Here's why: The commission won't recommend him for release again until at least 2014, the last year of Martin O'Malley's second and final term as governor.

"I was told it wouldn't be prudent to try again while O'Malley's governor," Calvin Ash said at ECI-Westover on Monday.

Mr. O'Malley refuses to commute the sentences of anyone serving life, and he doesn't explain his actions. "He's a politician," says another Ash brother, Julian Ash, retired from the Army and living in Oklahoma. "He doesn't want to take responsibility for this."

Attempts to learn why Mr. O'Malley rejected the recommendation for Calvin Ash were unsuccessful. Raquel Guillory, the governor's communications director, referred the question to David Blumberg, chairman of the parole commission.

But, of course, Mr. Blumberg can't explain the governor's reasoning in the Ash case or that of the other six inmates, all between 55 and 73 years of age, Mr. O'Malley rejected earlier this year.

(Maryland is one of only three states that still allow its governors to reject parole recommendations for lifers. Noting Mr. O'Malley's inaction on such recommendations, the General Assembly in its 2011 session set a time limit on this particular gubernatorial power; the governor now has 180 days to reject a commission recommendation before an inmate is freed automatically.)

Mr. Blumberg was familiar with Calvin Ash's case. He was aware of Mr. Ash's relatively young age at the time of the crime, a domestic first-degree murder. As in every case that comes before it, the commission assessed Mr. Ash's level of remorse, his behavior behind bars and plan for reentry.

Following procedure, Mr. Ash waited in line to get a psychological evaluation at the Patuxent Institution in Jessup. That took 18 months. He was there for more than two months, and, he says, his evaluation was positive.

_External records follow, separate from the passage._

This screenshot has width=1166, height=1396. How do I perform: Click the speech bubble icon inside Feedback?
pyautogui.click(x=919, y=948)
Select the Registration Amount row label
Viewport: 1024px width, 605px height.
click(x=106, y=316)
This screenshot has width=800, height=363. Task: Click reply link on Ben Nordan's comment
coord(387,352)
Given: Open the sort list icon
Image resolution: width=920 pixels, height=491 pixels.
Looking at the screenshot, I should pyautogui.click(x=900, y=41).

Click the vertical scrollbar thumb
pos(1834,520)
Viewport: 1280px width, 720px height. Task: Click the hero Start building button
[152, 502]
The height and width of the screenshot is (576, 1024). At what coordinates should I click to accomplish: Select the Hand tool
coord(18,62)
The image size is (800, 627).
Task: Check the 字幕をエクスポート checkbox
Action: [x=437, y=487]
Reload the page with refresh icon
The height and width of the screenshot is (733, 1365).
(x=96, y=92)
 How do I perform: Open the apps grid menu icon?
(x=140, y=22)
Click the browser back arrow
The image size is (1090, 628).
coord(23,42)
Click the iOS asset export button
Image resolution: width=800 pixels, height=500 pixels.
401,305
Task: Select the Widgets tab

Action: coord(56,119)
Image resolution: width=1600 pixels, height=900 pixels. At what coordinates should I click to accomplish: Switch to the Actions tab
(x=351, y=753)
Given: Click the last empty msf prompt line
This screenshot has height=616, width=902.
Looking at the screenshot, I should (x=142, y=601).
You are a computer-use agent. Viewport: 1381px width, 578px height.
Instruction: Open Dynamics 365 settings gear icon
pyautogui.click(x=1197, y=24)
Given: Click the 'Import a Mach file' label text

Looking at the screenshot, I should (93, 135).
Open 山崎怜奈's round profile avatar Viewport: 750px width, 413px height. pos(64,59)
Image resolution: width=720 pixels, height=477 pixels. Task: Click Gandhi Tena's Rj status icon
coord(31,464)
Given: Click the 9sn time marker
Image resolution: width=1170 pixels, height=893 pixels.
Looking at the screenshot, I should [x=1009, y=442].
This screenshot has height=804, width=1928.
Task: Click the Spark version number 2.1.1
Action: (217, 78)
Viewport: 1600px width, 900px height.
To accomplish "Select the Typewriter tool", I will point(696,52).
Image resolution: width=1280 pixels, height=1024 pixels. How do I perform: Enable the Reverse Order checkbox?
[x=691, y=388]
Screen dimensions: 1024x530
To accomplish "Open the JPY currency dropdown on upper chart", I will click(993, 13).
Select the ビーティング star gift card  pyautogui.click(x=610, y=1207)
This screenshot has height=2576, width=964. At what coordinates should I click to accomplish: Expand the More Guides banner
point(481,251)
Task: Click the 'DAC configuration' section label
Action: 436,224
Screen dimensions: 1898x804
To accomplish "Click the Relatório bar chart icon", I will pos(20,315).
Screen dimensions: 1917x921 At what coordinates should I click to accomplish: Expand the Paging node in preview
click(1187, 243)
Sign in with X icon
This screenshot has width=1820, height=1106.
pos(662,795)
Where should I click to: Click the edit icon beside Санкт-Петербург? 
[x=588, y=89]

That was between six and five years ago. Mr. O'Malley was on his way to becoming governor, and he was soon either ignoring or refusing parole recommendations for lifers. Four years later, when he finally took action, after being prodded by Maryland senators and delegates of both parties, it was to reject all recommendations, including Calvin Ash's. That happened in May.

So, follow the math on this messed-up system: Calvin Ash will be eligible for parole in 2014 or 2015 — some 10 years after he was first approved for it.

And he has to hope that the governor who succeeds Mr. O'Malley will be — like his Republican predecessor, Bob Ehrlich — open to at least considering the cases sent to him. While he was governor between 2003 and 2007, Mr. Ehrlich considered parole on a case-by-case basis. In four years, he commuted the sentences of five lifers, granted medical parole to one and denied 11.

In the mid-1990s, a previous Democratic governor, Parris Glendening, issued the "life means life" edict that Mr. O'Malley continues to embrace. In doing so, both men tossed aside the parole commission and a fundamental principle of our corrections system: that, with good behavior and the passage of time, some lifers might one day be eligible for parole. Mr. Glendening has since disowned his absolute approach, saying it was wrong and had politicized the parole process.

This is why some of their advocates and kin call the aging lifers, like Calvin Ash, political prisoners. "It's like they've been sentenced twice," says Carrington Ash.

We should either abolish parole or pull the governor's hands out of the process entirely. I vote for the latter.